As the lockdown measures are eased across the whole of the UK people are enjoying the opportunity to see friends and family in person for the first time in many weeks. But with the threat of Coronavirus still very much with us many people are wondering how they can socialise while still staying safe.
So we’ve put together a list of some of your most common questions and the answers.
What Are The Rules?
I live in Manchester. Can you tell me what the rules are for meeting up with friends and family. Thank you.Susan P.
As the lockdown measures are eased incrementally and to varying degrees in different parts of the UK it can be difficult to keep up with the current regulations in your area.
At the time of writing, up to 6 people from different households (people who do not live together) are permitted to gather in parks, gardens and other open spaces provided the core social distancing rules are observed which means that people from different households must remain 2 metres apart.
The rules in England allow individuals to pass through a friend or relative’s house in order to access the back garden but groups cannot gather together indoors under any circumstances (so check the weather).
It is all right to use the toilet at someone else’s house provided you take care when touching surfaces such as door handles and wash your hands thoroughly (which of course you should do anyway!).
How Can I Stay Safe?
I want to get out and meet people again but I don’t want to take any unnecessary risks. What’s the best way to stay safe under the new social distancing measures?Arthur T.
It’s vitally important to carry on doing all the little things that have proved successful in curbing the spread of Coronavirus. This includes staying at least 2 metres from other people, and also being vigilant about hand hygiene.
If you are visiting someone else’s garden bring along some hand sanitiser for use after touching surfaces. Check out the guidance on eating and drinking with others below.
If you are having friends and family round to your garden it’s a good idea to wipe any “touch” surfaces like door handles, bathroom taps, chairs, tables etc both before and after they leave. It’s also good to have some hand sanitizer readily available for the use of your guests.
Can I Hug My Grandchildren?
I have been in isolation for the last two months and I am really looking forward to seeing my grandchildren who have also been isolating, is it safe for me to give them a hug?Barbara
After having been apart for so long the urge to hug our friends and family when we see them again might be hard to resist but it’s very important to exercise restraint. Coronavirus is still very much a part of our lives and while a person might look and feel fine they could be carrying the virus and be capable of passing it on to others. Unfortunately this means no hugging or even shaking hands for now.
Should I Bring My Own?
I have been invited around to my friend’s garden for the afternoon, should I bring my own glass in case she offers me something to drink?Margaret
With lots of people planning social gatherings and BBQs over the coming months this is a really common question right now. The facts are these – Coronavirus can be passed from surfaces to hands and from hands to mouth, nose or eyes causing infection. There is no evidence that Coronavirus can be caught from consuming food or liquids. If you take a glass, cup or plate from your host you are introducing the possibility of infection. If you bring your own glass, cup or plate and allow your host to pour the liquid directly into your glass/cup or serve the food onto your plate you are eliminating this possibility. The same rules apply to cutlery.
Can we share food?
I am meeting some friends in my local park for a picnic, is it safe to share food?Darren
As mentioned in the previous section there is no evidence coronavirus is spread through food, there is still a risk however of cross-contamination while eating food from a shared bowl or plate. So this is probably not a sensible thing to do right now.

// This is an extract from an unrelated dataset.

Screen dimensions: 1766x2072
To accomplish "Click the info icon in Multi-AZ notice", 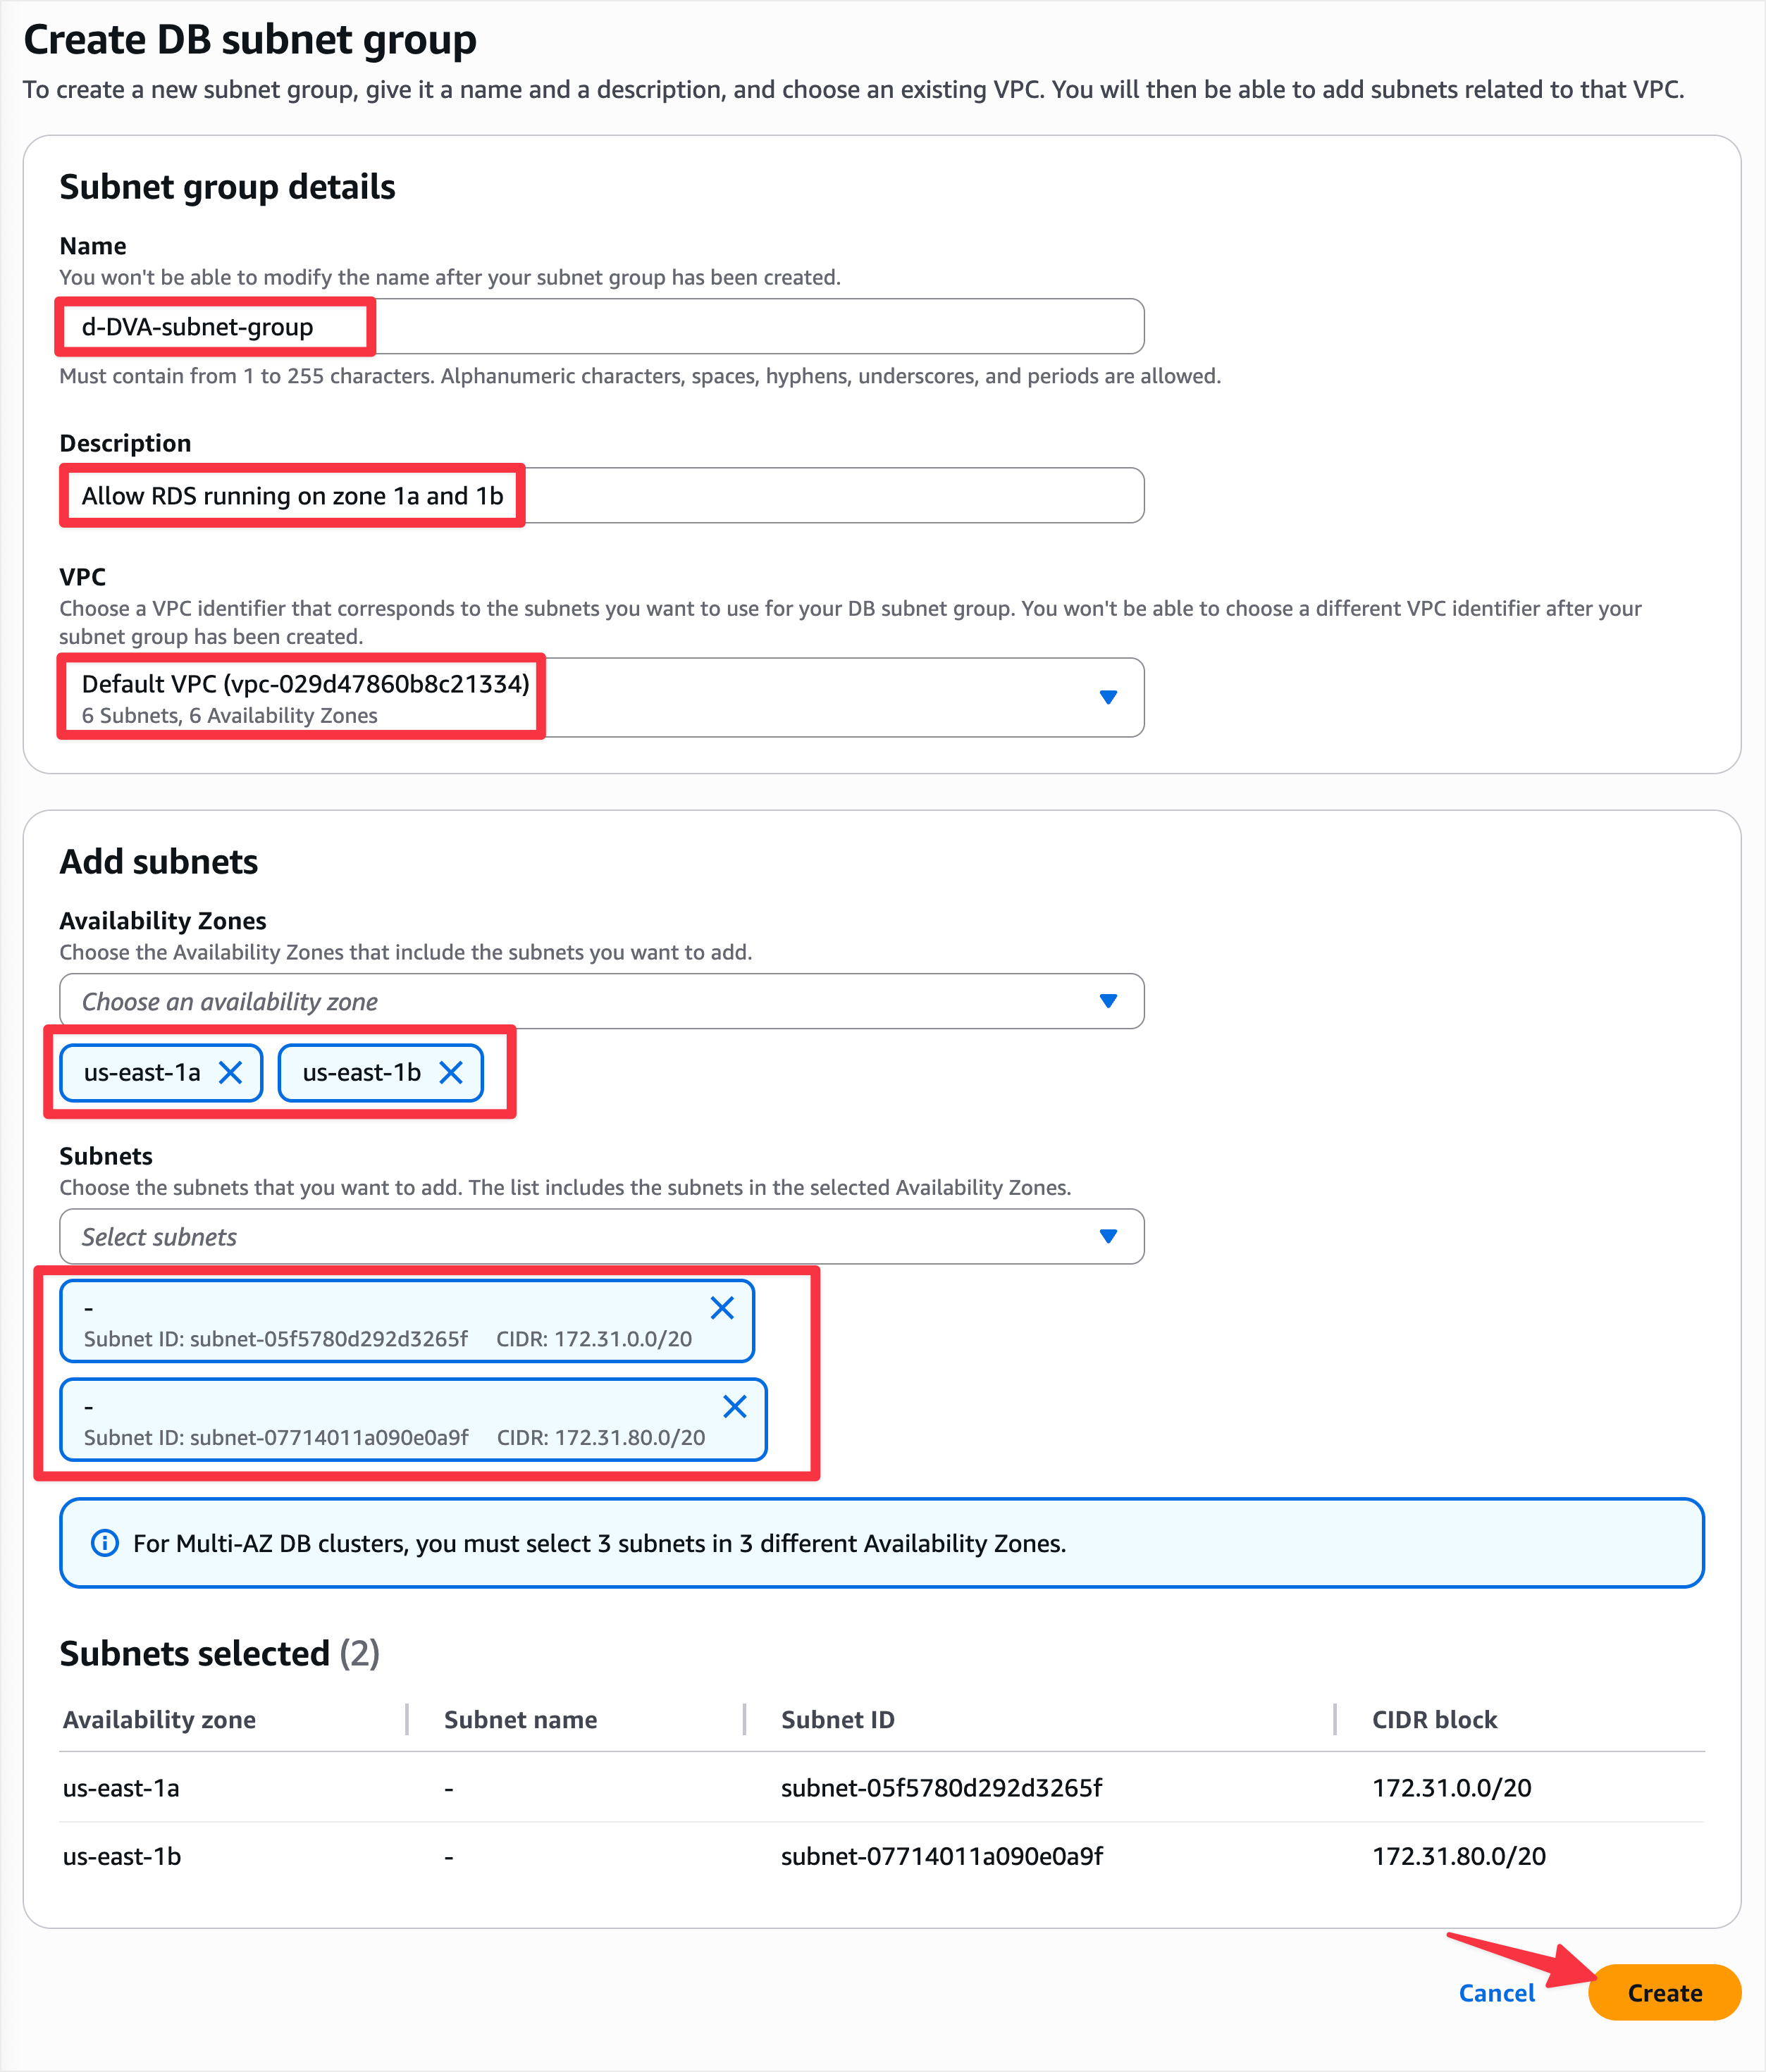I will coord(104,1543).
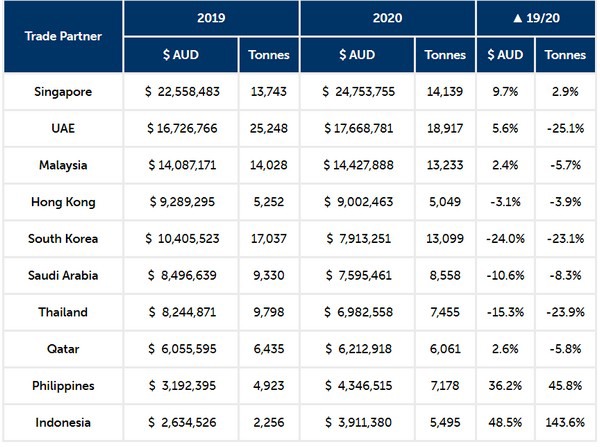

While it might feel less sociable, avoiding shared “grazing” plates is a simple tactic to limit the risk of virus transmission. It might even stop your friends scoffing all the crisps!

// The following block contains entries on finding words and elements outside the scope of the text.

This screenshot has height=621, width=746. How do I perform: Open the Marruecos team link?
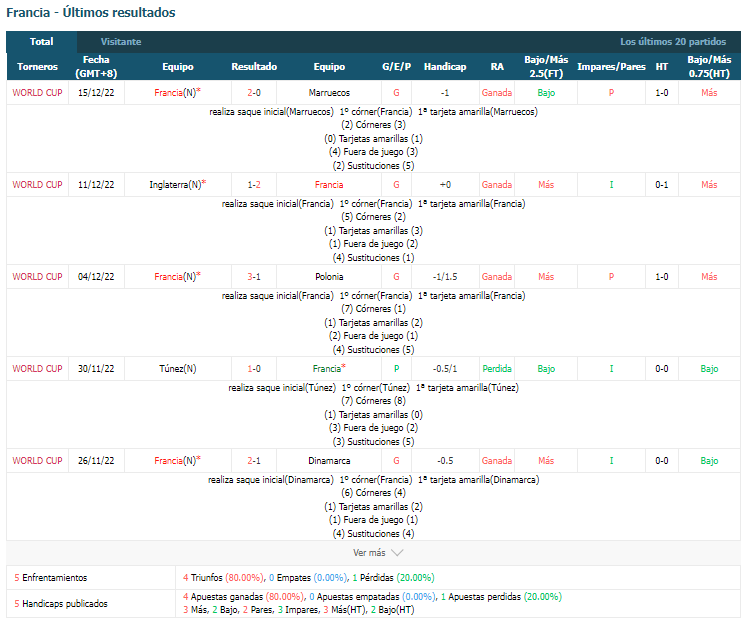pyautogui.click(x=329, y=93)
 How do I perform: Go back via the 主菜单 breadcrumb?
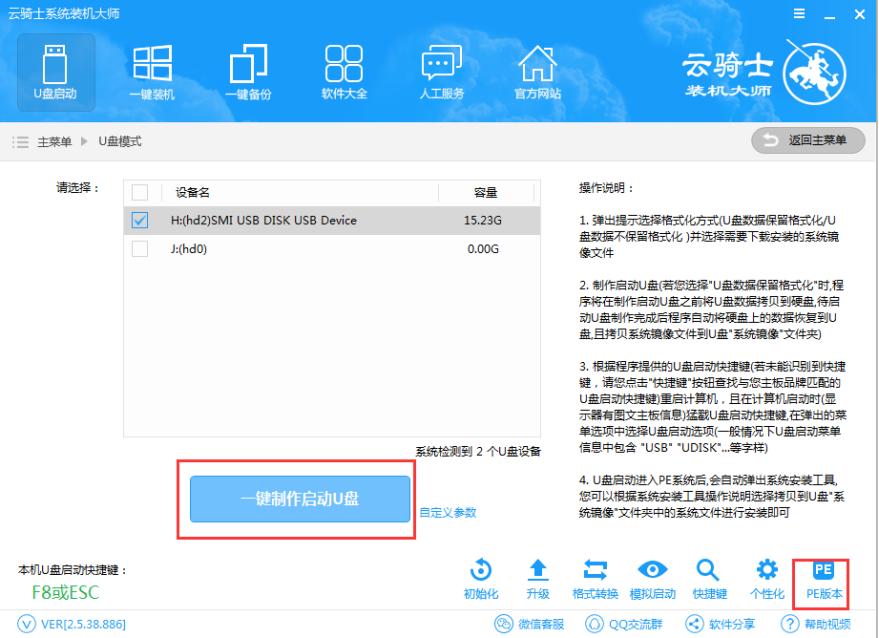tap(54, 140)
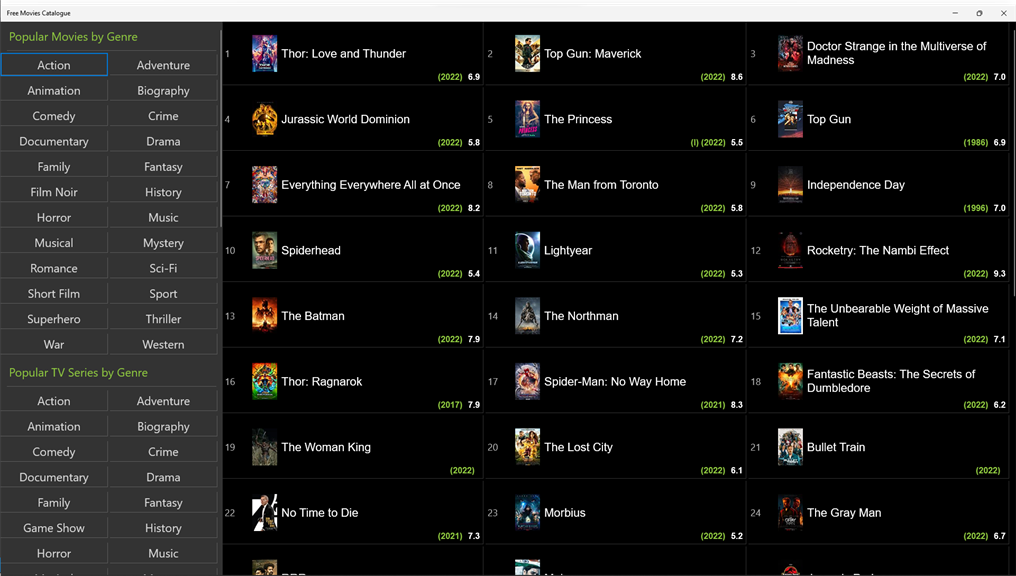Select the Jurassic World Dominion poster icon
1016x576 pixels.
click(264, 119)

Similarly, avoid the temptation to clink glasses with your friends. It’s only a small risk but we should take every opportunity to reduce the virus’s chances.
Should I wear a mask?
I am over 70 and in reasonably good health but I still feel a little wary about meeting up with friends, some of whom have serious health conditions. Should I wear a mask?Brian D.
This is another very common question and it’s something we have written about in detail in other articles which are highlighted below.
In short, a mask is not essential for social gatherings, assuming you maintain a safe distance and wash your hands regularly. Having said that, a mask does provide some additional protection and as such may give you and the people you are meeting some extra reassurance so they can relax and enjoy the experiecne a bit more.
You can find some more information about masks including how and when to wear them here.
Can I take a raincheck?
I really don’t feel comfortable meeting up with people just yet. Am I being silly?Grace.
This is another common question and the simple answer is that we should all take things at our own pace and do what feels right. A certain amount of nervousness about going back into social situations is natural. Check out this article about how to overcome your anxieties.
It is very important to factor in your personal health and risk factors in determining how you navigate your newly reinstated freedoms. For example, a 75-year-old with a pre-existing health condition, such as a heart condition or asthma, should still be very careful about limiting their contact with others, as the implications of getting sick are very serious.
Despite the lockdown lifting, we still need to take responsibility for our own health and also be considerate about the health of others. That way we can all start to enjoy one of the most rewarding aspects of humanity: being sociable.